Взглянув на фото, Тод раздраженно хрюкнул. Она была снята в гаремном костюме — широких турецких шароварах, чашках и куцем жакете — и лежала, вытянувшись на шелковом диване. В одной руке она держала пивную бутылку, в другой — оловянную пивную кружку.
Чтобы увидеть ее в этом фильме, ему пришлось ехать в Глендейл. Фильм был про американца-коммивояжера, который заблудился в серале дамасского купца и очень веселится с его обитательницами. Фей играла одну из танцовщиц. У нее была только одна реплика: «Ах, мистер Смит!» — и она произнесла ее плохо.
Фей была высокая девушка, с крутыми широкими плечами и длинными мечеподобными ногами. Шея у нее тоже была длинная, похожая на колонну. Лицо было гораздо полнее, чем можно было бы подумать, глядя на тело, и гораздо крупнее. Ш ирокое в скулах и сужавшееся ко лбу и к подбородку, оно напоминало луну. Ее длинные «платиновые» волосы сзади доставали почти до плеч, но со лба и ушей она их убирала, перехватывая снизу узкой голубой лентой, которую завязывала на макушке бантиком.

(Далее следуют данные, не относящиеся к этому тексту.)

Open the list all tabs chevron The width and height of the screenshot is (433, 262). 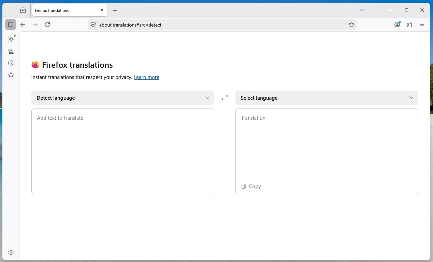(362, 10)
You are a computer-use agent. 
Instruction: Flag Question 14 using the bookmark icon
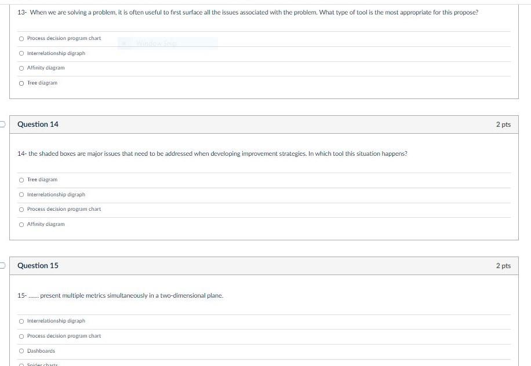pyautogui.click(x=2, y=124)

По фильму она должна была выглядеть, и выглядела, пьяной — но не от вина. Она лежала на диване вытянувшись, раскинув руки и ноги, как бы открываясь любовнику, и ее рот был приоткрыт в осоловелой хмурой улыбке. Своим видом она должна была выражать призыв, но звала она не к наслаждениям.

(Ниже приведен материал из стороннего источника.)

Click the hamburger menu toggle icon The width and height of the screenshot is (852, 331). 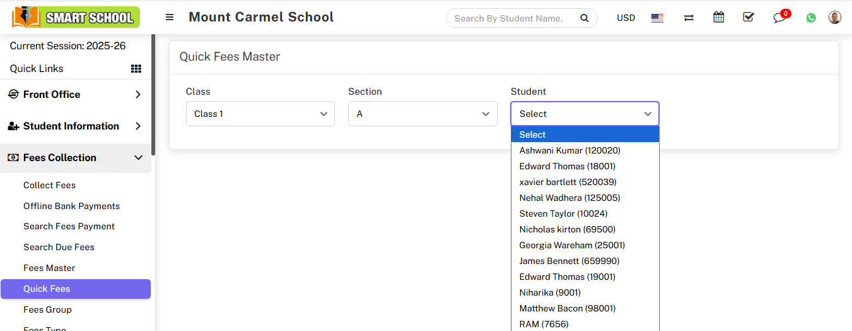(x=170, y=18)
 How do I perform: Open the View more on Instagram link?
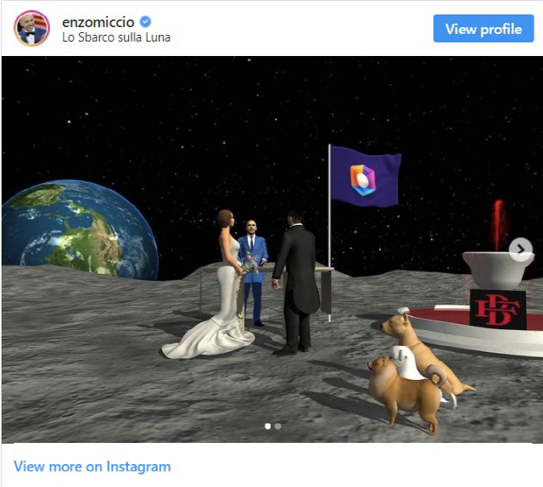92,467
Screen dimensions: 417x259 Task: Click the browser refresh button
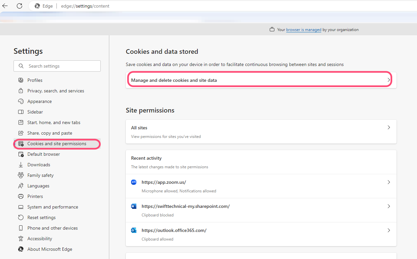(x=19, y=6)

Тод зажег сигарету и возбужденно затянулся. Он снова начал возиться с галстуком, но невольно вернулся к карточке.
Звала она не к наслаждениям, а к борьбе, изнурительной и жесткой — не на любовь, а на смерть. Броситься на нее было бы все равно, что броситься с небоскреба. Такое делаешь с криком. И на ноги встать уже не надейся. Зубы твои вгонит в череп, как гвоздь в тесину, и хребет будет сломан. Вспотеть или зажмуриться — и то не успеешь.
Он еще мог посмеяться над своими метафорами, но смех был ненастоящий, он ничего не разрушал.
Если бы только она позволила, он бы бросился с радостью, чего бы это ни стоило ему. Но он ей был не нужен. Она не любила его, и он не мог содействовать ее карьере. Фей не была сентиментальной и в нежности не нуждалась, даже если бы он был на нее способен.